EXCERPT

********************

After U.S. Supreme Court Homelessness Decision, San Francisco Cracks Down

Oct 04, 2024
By:
Lisa White

Page Media

A graphic that reads, affordable housing is the only real solution to San Francisco's homelessness crisis.

A month after the U.S. Supreme Court’s landmark 6-3 decision in Grants Pass v. Johnson that cities can cite and arrest people for sleeping outside when they have nowhere else to go, San Francisco ramped up aggressive enforcement against homeless encampments with predictably disastrous results.

Even though the city’s shelters are at capacity and the waiting list for a placement is long, police officers and Department of Public Works (DPW) staff swept through neighborhoods rousting unhoused individuals, detaining people, confiscating their belongings, and issuing tickets for illegal lodging. But the tents often returned within days, demonstrating the futility of wasting limited public resources on an endless cycle of displacement rather than investing in stable housing. And despite a 2016 voter-approved ordinance requiring San Francisco to offer shelter before clearing encampments, under a new policy city workers must tender a bus ticket first. But no one from the city is reaching out to family or friends to ensure that the person has a place to stay when they arrive.

********************

SOURCE DATA
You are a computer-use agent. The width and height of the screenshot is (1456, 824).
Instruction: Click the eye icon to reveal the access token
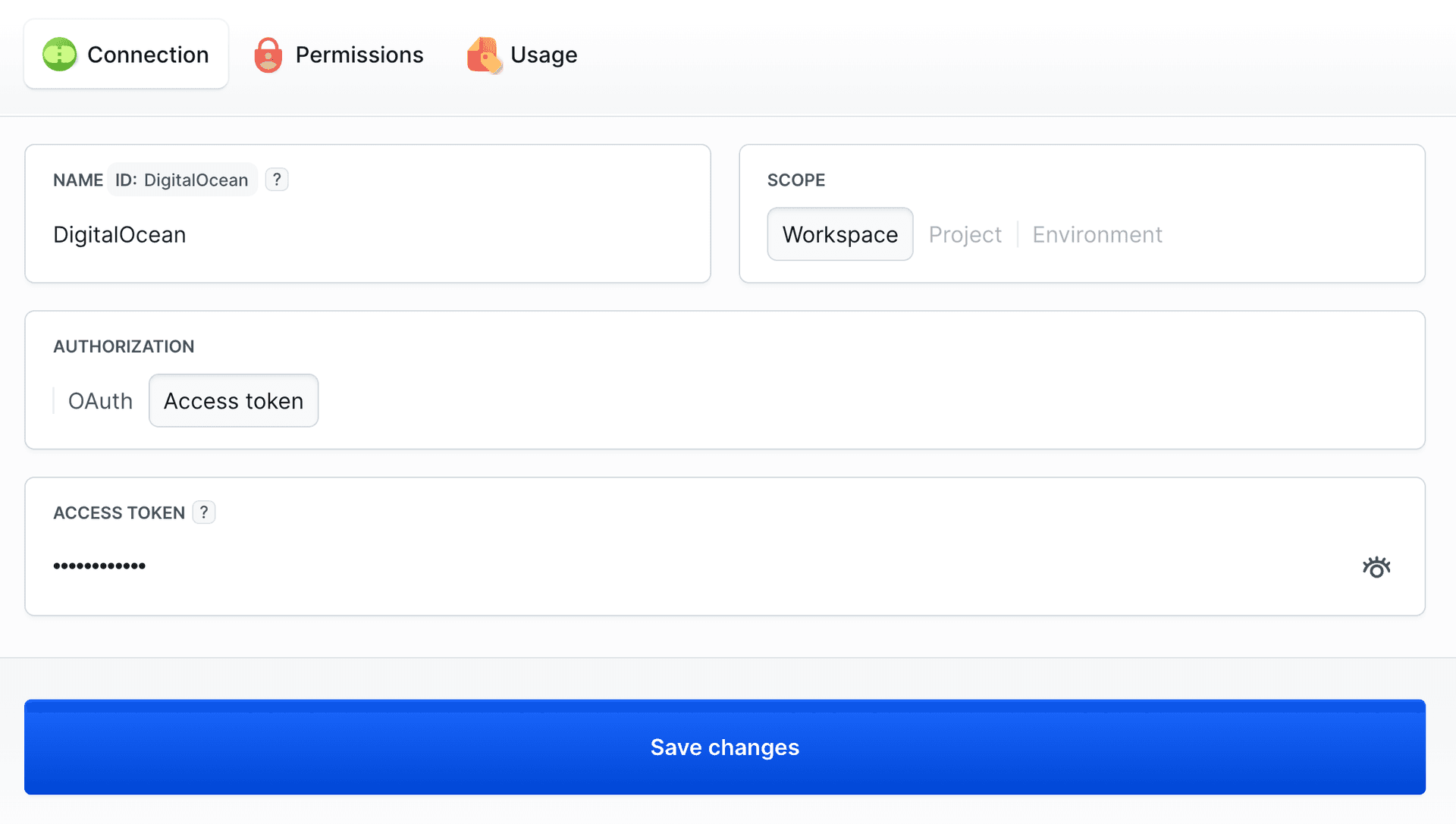(1376, 566)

********************

GIVEN TASK A
Write out the part of the San Francisco encampment article that begins at the words "A month after" and stops after the words "predictably disastrous results.".
GIVEN TASK B
Does each statement agree with the San Francisco encampment article? Answer yes or no for each, and quote the words that decide it. (i) The Supreme Court ruled 6-3 in Grants Pass v. Johnson. (ii) After the sweeps, the tents stayed away for months. (iii) The 2016 voter-approved ordinance requires the city to offer a bus ticket before clearing encampments.

TASK SOLUTION A
A month after the U.S. Supreme Court’s landmark 6-3 decision in Grants Pass v. Johnson that cities can cite and arrest people for sleeping outside when they have nowhere else to go, San Francisco ramped up aggressive enforcement against homeless encampments with predictably disastrous results.

TASK SOLUTION B
(i) Yes: "landmark 6-3 decision in Grants Pass v. Johnson"
(ii) No: "But the tents often returned within days"
(iii) No: "a 2016 voter-approved ordinance requiring San Francisco to offer shelter before clearing encampments"